• INPUT:
┌──

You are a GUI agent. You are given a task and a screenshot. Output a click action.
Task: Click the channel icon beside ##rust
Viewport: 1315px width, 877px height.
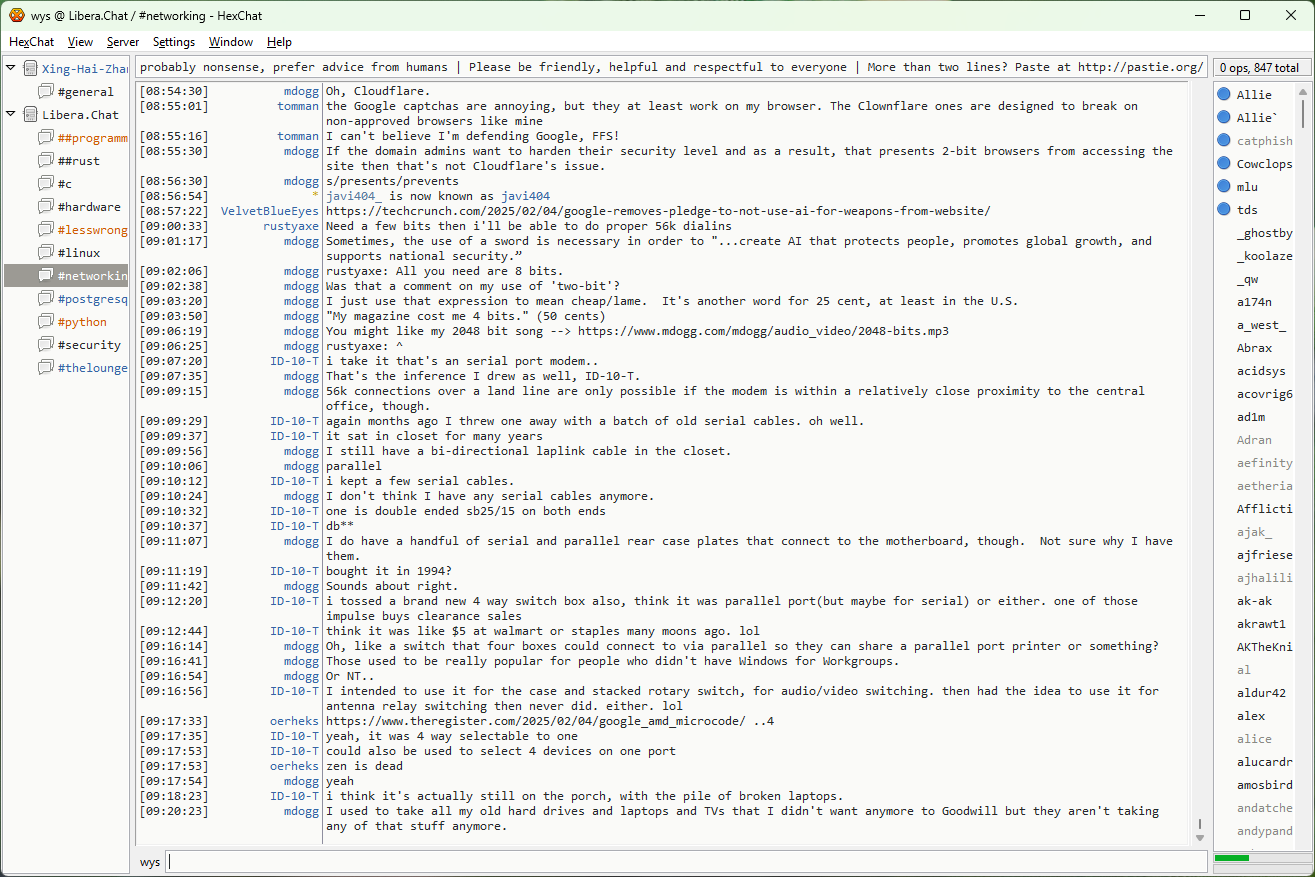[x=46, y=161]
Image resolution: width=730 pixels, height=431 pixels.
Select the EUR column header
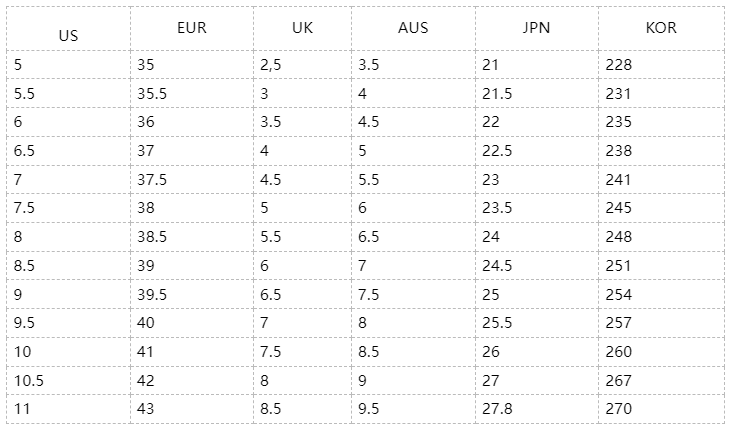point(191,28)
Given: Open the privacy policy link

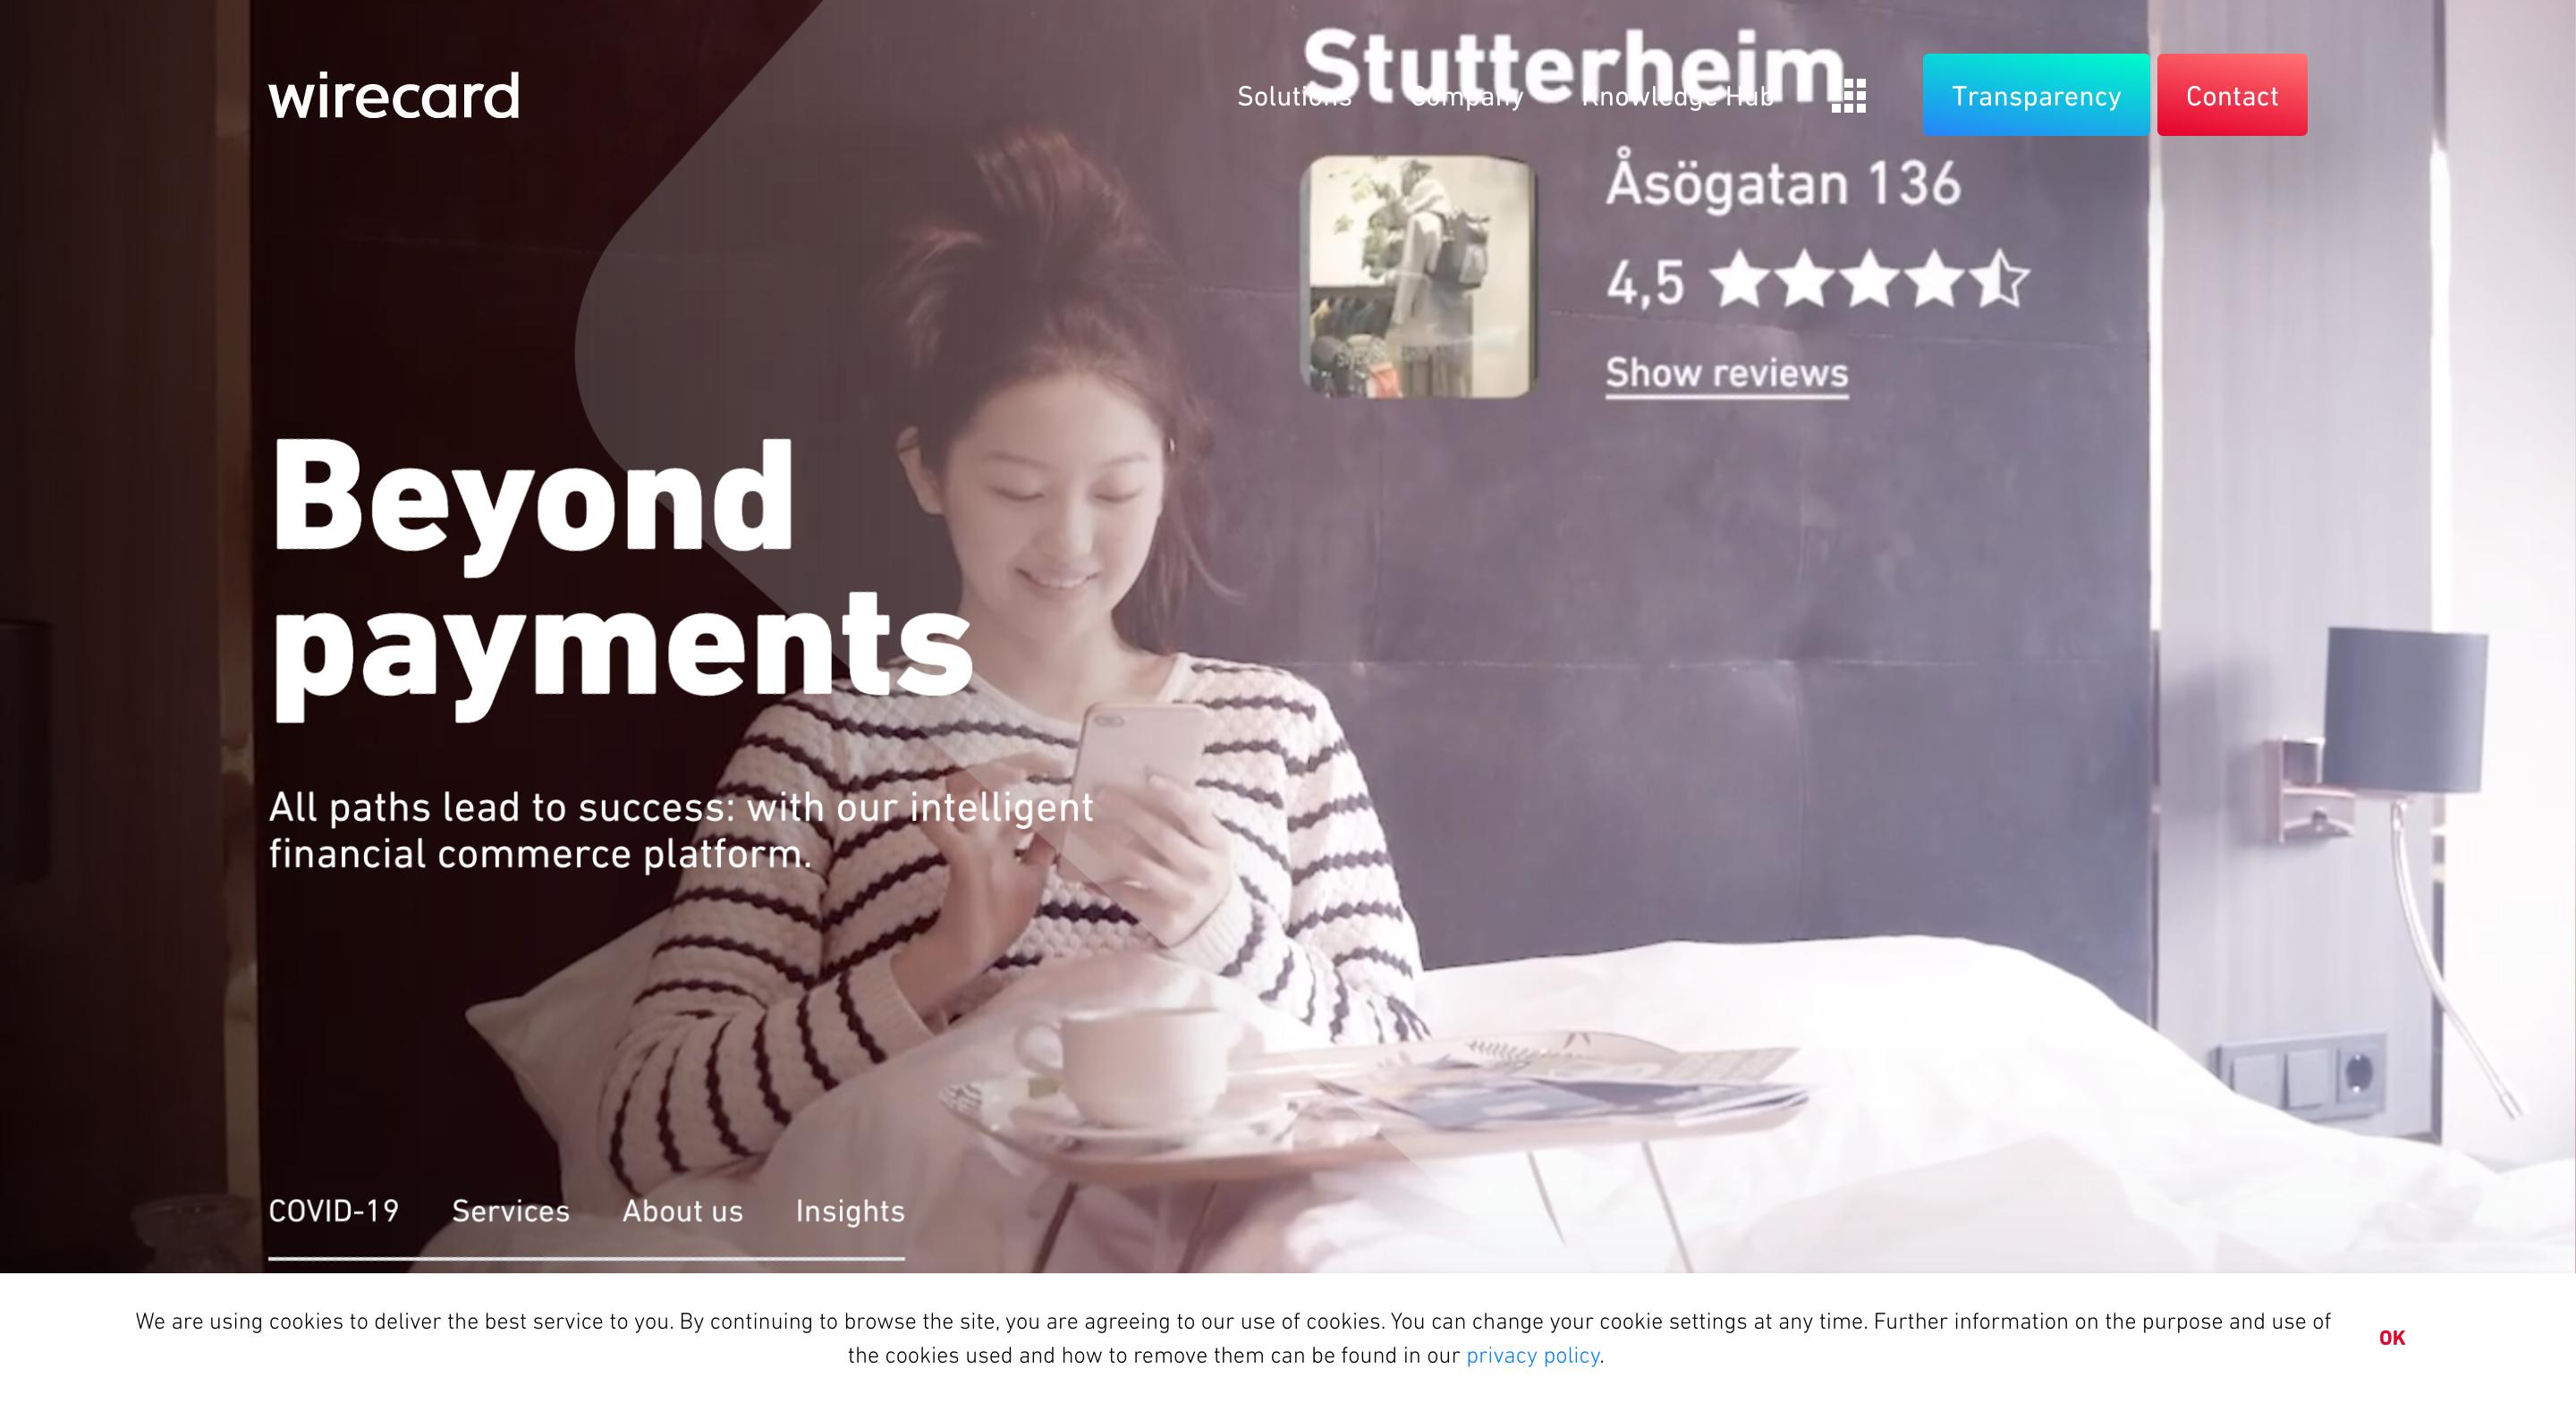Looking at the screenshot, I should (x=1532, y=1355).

└──

Without the pictures, write out the listing exactly as it appears above.

• TASK SOLUTION:
You are a GUI agent. You are given a task and a screenshot. Output a click action.
Task: Click the channel icon beside ##rust
Viewport: 1315px width, 877px height.
[x=46, y=161]
Image resolution: width=730 pixels, height=431 pixels.
Select the EUR column header
point(191,28)
Given: Open the privacy policy link

Looking at the screenshot, I should (x=1532, y=1355).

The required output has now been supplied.